Monday 6 April 2015

Early redemption in Credit Financing schemes

Interests charged on Credit Financing

Come to think about the (potential) interests incurred, similar to credit card schemes & individual loans, there are bound to be some forms of extra interest charges when leveraging on credit financing programs. How much exactly is the addition? While the norm for credit card debts is approximately 18%-24% per annum, various financial institution differ from each other as some creditors have bundle promotions or simply cherish their clients by offering lower financing costs. Based on statistics, interests charged on debtors, who leverage heavily on credit, is about 20-30% per month! It is not any small scale!! Those who yearn to achieve high-end lavish lifestyles should really think twice on using credit financier's lucrative cash upfront schemes whereby the requirements are relatively relax as opposed to stringent regulations from professional banking corporations.

Credit financier Modes of Repayment

Under the common regulatory body, association of credit financier, there are several modes of channeling interests back to the relevant creditors. One of the fastest way is through internet banking or known as iBanking. Debtors can simply login their online banking platforms and within a few clicks, transfer the slated amounts to creditors - all in mere minutes & seconds. An alternative to iBanking is automated process namely DDA or GIRO. As debtors need to work overtime, more is better, they might not have the luxury of time with them to perform manual payments. Hence, Direct Debit Authorization (DDA) method is commonly used to allow banks to credit their accounts on behalf to the creditors. The last method available is to send a proxy to repay bills. If the debtor is looking to manually compensate creditors, he/she needs to send a proxy, usually someone whom he/she trusts, to help repay the outstanding loans using cash.

Macroeconomic Incentives & Perks

In this low inflationary environment, according to law of macroeconomy, professional institutions are trying to attract clients to increase the level of borrowings by touting lower repayment schemes as compared to the normal core inflationary standards.
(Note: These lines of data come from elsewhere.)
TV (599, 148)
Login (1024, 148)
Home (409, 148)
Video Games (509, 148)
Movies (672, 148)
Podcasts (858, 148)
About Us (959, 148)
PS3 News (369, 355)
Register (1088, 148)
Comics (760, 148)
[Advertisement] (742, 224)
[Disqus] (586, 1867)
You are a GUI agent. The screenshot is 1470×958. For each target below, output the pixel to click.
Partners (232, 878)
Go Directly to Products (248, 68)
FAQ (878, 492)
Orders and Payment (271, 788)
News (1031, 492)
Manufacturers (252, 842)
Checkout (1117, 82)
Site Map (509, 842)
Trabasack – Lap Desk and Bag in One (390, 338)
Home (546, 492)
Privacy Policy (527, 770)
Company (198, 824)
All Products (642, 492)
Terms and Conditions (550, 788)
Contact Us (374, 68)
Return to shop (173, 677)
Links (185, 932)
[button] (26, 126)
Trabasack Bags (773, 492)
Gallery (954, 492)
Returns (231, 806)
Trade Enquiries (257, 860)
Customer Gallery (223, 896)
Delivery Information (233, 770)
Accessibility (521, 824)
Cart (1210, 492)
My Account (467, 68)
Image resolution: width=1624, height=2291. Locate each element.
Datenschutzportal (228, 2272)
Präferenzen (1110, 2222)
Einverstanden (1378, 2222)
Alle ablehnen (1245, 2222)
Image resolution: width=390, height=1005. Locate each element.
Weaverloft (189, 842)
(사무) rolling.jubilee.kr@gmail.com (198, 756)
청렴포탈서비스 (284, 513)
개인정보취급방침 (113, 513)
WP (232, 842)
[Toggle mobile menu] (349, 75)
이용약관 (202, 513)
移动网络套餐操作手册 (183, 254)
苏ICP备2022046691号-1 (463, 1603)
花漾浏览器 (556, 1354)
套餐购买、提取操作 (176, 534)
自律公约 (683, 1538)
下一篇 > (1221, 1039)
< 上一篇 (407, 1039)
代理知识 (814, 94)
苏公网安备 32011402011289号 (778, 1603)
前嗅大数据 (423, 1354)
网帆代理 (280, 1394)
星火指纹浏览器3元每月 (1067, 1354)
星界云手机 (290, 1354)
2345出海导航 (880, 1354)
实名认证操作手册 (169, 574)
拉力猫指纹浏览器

When the Federal Reserve calls for low interests rate, almost everyone begins to leverage on cheap credits, and professional workers can no longer resist the temptations to act fast and join the credit financing herd to either upgrade their lifestyles or to improve their financial well-being. The first thing that most workers will do is to buy flashy sports cars and indulge in extravagant expenditures. A lower rate of interests help to pass down savings in credit terms to retail borrowers hence being called as Cheap Credits sloshing around. When retail banks seen the increase in clienteles, being in a competitive market, these corporations will adopt from Central Banks more credit financing schemes, and promote to a broader range of market audiences to capture market share. The vicious cycle continues until someday.. Credit Bubble bursts!

Early buyout in Financing programs

In an event of early redemption from a debtor, who is usually responsible for his personal finances, the bank(s) tend to charge extra interests based on the contributions being pre-paid in advance. The increment is to compensate under-due interests being charged on a longer tenor which the bank(s) suffered from opportunity costs. While some financiers tend to waive off the bills, many are unwilling due to incurring higher expenses over the long run. In fact, banks borrowed heavily from Central Banks and shifted the financial burdens to consumers. If the debtor paid up early, the banks might incur heavy losses instead! No doubt that early repayments are deemed unprofitable, in early stages, but at later stages where the banks had overall profited, it is possible to make redemption towards the end of service. High-end credit financing programs such as costly mortgages and debt-financing loans are encouraged to payoff early due to the risks bankers undertake. These types of loans are supposedly risky in nature hence incentives would be given for early redemption. As it is obvious, different credit financing schemes yield different profit margins & margin of safety.